The label's first releases in 1983 featured pianist Warren Bernhardt, Jay Leonhart, and the group Flim & the BB's. These were among the first non-classical recordings released on compact disc. DMP was one of the few labels to release commercial DAT recordings, was at the forefront of introducing numerous digital recording technologies, and was a pioneer in the Super Audio CD (SACD) digital audio format. DMP issued the first multichannel SACD, Sacred Feast.

Notable artists who recorded for DMP include Lynne Arriale, Joe Beck, Warren Bernhardt, Flim & the BB's, Jay Leonhart, Chuck Loeb, Thom Rotella Band, Bob Mintzer, Joe Morello, and Ali Ryerson.

==History==
An audio engineer, Tom Jung co-founded the recording studio Sound 80 in Minneapolis in 1969. By 1977, the studio was making digital recordings with a prototype of a recorder from 3M. Jung was attracted to digital recording in part by the desire to reduce the noise created by recording in analog.

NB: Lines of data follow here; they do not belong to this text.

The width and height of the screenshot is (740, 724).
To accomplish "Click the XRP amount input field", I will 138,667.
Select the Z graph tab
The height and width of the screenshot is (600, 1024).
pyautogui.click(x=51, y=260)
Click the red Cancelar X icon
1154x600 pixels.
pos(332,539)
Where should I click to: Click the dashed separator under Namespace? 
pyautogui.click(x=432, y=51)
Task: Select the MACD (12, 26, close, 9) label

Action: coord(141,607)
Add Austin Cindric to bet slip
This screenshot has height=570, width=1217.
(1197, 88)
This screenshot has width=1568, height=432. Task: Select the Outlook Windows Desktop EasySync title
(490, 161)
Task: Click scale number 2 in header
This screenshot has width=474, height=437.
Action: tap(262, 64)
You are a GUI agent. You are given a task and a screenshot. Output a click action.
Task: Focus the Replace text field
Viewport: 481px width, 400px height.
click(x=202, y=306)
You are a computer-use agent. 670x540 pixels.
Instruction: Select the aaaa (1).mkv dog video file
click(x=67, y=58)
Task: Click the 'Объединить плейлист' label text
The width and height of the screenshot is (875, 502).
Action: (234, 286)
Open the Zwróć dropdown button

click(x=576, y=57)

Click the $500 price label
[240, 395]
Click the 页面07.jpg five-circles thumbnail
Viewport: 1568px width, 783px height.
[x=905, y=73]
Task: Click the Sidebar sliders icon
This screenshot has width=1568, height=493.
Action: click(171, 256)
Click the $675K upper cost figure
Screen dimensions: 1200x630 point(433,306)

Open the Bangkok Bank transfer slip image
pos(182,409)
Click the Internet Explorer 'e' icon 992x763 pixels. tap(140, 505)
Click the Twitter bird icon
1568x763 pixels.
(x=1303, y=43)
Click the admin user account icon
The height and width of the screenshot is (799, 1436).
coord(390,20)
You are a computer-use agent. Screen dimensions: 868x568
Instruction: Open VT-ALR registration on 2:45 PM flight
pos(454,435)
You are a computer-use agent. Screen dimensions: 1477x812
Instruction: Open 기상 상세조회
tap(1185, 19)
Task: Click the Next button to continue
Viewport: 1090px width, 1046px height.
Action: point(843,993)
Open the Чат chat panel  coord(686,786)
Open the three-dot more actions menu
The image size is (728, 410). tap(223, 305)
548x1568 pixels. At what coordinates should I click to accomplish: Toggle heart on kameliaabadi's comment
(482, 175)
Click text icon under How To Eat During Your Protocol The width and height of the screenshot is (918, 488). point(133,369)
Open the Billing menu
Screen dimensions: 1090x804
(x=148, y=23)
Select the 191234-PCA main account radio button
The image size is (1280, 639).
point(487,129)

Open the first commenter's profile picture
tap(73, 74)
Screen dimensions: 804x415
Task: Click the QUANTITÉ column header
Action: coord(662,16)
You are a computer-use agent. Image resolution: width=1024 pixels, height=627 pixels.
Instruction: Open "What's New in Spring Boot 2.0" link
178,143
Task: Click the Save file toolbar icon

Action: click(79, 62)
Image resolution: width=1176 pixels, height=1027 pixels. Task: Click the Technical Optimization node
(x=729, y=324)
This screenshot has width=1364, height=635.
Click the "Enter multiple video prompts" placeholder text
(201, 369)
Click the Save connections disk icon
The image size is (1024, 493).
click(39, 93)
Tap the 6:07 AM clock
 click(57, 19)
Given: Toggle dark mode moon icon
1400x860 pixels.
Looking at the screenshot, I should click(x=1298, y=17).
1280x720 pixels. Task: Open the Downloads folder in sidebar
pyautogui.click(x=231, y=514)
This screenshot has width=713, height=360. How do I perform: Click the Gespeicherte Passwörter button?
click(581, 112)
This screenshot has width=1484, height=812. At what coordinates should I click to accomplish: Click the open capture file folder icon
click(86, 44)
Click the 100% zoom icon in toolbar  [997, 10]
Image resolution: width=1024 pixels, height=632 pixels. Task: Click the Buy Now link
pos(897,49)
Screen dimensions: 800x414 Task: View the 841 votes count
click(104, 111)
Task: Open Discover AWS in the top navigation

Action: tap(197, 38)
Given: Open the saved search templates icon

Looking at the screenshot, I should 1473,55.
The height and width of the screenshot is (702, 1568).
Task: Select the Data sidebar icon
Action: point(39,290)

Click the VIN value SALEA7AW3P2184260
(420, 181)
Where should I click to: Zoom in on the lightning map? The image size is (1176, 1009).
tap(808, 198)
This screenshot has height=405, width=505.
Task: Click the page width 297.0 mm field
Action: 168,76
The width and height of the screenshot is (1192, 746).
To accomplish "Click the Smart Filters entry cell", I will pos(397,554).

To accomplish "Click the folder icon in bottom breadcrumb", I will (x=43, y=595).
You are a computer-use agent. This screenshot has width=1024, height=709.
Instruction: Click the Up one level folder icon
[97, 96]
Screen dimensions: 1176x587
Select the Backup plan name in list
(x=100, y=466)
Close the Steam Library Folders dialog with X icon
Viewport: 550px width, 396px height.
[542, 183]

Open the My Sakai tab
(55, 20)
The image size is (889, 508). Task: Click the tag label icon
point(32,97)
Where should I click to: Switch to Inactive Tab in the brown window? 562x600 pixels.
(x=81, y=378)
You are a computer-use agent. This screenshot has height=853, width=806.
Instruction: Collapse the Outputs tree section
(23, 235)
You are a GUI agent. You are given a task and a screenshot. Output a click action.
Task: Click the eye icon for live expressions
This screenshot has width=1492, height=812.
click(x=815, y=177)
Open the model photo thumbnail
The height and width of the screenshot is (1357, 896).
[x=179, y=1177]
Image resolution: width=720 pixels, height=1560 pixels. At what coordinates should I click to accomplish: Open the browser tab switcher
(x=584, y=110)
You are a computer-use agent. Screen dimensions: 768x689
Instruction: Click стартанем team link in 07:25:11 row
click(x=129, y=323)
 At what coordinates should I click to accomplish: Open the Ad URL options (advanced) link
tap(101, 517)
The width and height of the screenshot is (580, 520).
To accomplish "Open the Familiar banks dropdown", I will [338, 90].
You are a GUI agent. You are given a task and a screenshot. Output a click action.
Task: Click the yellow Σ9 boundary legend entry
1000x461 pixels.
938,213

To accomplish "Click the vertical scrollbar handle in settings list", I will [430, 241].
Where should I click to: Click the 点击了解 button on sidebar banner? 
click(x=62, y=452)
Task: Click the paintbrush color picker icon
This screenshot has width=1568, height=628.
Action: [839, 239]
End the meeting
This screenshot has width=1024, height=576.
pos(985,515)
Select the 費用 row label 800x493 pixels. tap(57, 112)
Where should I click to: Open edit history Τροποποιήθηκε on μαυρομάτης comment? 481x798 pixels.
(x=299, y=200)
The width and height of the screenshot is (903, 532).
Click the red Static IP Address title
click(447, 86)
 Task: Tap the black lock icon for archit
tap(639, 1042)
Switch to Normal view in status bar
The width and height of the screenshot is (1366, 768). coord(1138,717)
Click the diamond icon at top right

Digital could eliminate wow and flutter. In 1979, he got a job offer and moved with his family to New York City. He worked as a freelance engineer, recording albums, commercials, and soundtracks. Some of the musicians he encountered wound up on the roster of DMP.

- 1983 – Flim & the BB's Tricycle (CD-443) is the first jazz compact disc available to consumers. The dynamic music together with a live-to-2 track digital recording made Tricycle a global demonstration disc that would win CD of the Year honors in CD Review magazine.
- 1987 – DMP utilizes high-end recording technology from Cello on two breakthrough recordings by Warren Bernhardt (Hands On, CD-457) and Flim & the BBs (Neon, CD-458)
- 1989 – DMP's mascot, a black cat, is photographed for A Taste of DMP, (CD-466) cover and would soon become a cult figure.
- 1991 – DMP is first to utilize 20-bit recording and conversion technology on Chuck Loeb's recording Balance, (CD-484).
- 1995 – DMP implements a compatible surround sound technology in its DMP Big Band Tribute series, Carved in Stone (CD-512), The Glenn Miller Project (CD-519), and Salutes Duke Ellington (CD-520).
- 1996 – Big Band Trane (CD-515) is the 10th consecutive recording by the Bob Mintzer Big Band for DMP
- 1997 – Alto (CD-521) by Joe Beck & Ali Ryerson is the first commercial recording captured with Sony's DSD recording technology which samples music at 2.8224 MHz (64 x the 44.1 kHz compact disc).
- 1998 – Just Jobim (CD-524) by Manfredo Fest is the first project captured with the new Meitner DSD conversion technology
- 2000 – DMP releases world's first multichannel SACD, Gaudeamus: Sacred Feast (SACD-09)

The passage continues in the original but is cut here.